- How to complete this task
Output all of the material once more, so that every line matches the original exactly.

- Material provided
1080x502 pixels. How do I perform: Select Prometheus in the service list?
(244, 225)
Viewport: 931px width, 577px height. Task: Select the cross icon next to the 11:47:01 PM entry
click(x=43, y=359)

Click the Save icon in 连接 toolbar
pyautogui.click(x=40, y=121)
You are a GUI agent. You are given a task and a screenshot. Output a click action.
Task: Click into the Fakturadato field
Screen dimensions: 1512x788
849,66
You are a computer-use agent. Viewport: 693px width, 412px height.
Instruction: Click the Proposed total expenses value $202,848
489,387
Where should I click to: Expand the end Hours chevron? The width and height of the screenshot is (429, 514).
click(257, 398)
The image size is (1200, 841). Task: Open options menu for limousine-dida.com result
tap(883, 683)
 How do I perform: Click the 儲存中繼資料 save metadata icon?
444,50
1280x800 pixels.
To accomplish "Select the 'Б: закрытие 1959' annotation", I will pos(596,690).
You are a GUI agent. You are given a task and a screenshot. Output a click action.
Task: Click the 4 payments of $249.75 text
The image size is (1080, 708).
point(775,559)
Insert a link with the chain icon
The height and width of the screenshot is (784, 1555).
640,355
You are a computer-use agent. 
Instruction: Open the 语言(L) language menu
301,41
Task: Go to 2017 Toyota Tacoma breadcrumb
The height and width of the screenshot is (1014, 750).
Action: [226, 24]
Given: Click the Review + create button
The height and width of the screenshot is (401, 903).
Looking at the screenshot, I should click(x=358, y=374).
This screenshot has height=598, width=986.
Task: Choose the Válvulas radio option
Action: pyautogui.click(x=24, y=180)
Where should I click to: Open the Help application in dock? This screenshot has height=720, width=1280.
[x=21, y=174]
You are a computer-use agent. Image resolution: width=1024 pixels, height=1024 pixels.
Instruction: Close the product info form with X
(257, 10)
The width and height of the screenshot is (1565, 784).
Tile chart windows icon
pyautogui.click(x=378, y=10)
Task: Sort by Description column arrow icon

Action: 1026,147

- Response below
1080x502 pixels. How do I perform: Select Prometheus in the service list?
(244, 225)
Viewport: 931px width, 577px height. Task: Select the cross icon next to the 11:47:01 PM entry
click(x=43, y=359)

Click the Save icon in 连接 toolbar
pyautogui.click(x=40, y=121)
You are a GUI agent. You are given a task and a screenshot. Output a click action.
Task: Click into the Fakturadato field
Screen dimensions: 1512x788
849,66
You are a computer-use agent. Viewport: 693px width, 412px height.
Instruction: Click the Proposed total expenses value $202,848
489,387
Where should I click to: Expand the end Hours chevron? The width and height of the screenshot is (429, 514).
click(257, 398)
The image size is (1200, 841). Task: Open options menu for limousine-dida.com result
tap(883, 683)
 How do I perform: Click the 儲存中繼資料 save metadata icon?
444,50
1280x800 pixels.
To accomplish "Select the 'Б: закрытие 1959' annotation", I will pos(596,690).
You are a GUI agent. You are given a task and a screenshot. Output a click action.
Task: Click the 4 payments of $249.75 text
The image size is (1080, 708).
point(775,559)
Insert a link with the chain icon
The height and width of the screenshot is (784, 1555).
640,355
You are a computer-use agent. 
Instruction: Open the 语言(L) language menu
301,41
Task: Go to 2017 Toyota Tacoma breadcrumb
The height and width of the screenshot is (1014, 750).
Action: [226, 24]
Given: Click the Review + create button
The height and width of the screenshot is (401, 903).
Looking at the screenshot, I should click(x=358, y=374).
This screenshot has height=598, width=986.
Task: Choose the Válvulas radio option
Action: pyautogui.click(x=24, y=180)
Where should I click to: Open the Help application in dock? This screenshot has height=720, width=1280.
[x=21, y=174]
You are a computer-use agent. Image resolution: width=1024 pixels, height=1024 pixels.
Instruction: Close the product info form with X
(257, 10)
The width and height of the screenshot is (1565, 784).
Tile chart windows icon
pyautogui.click(x=378, y=10)
Task: Sort by Description column arrow icon

Action: 1026,147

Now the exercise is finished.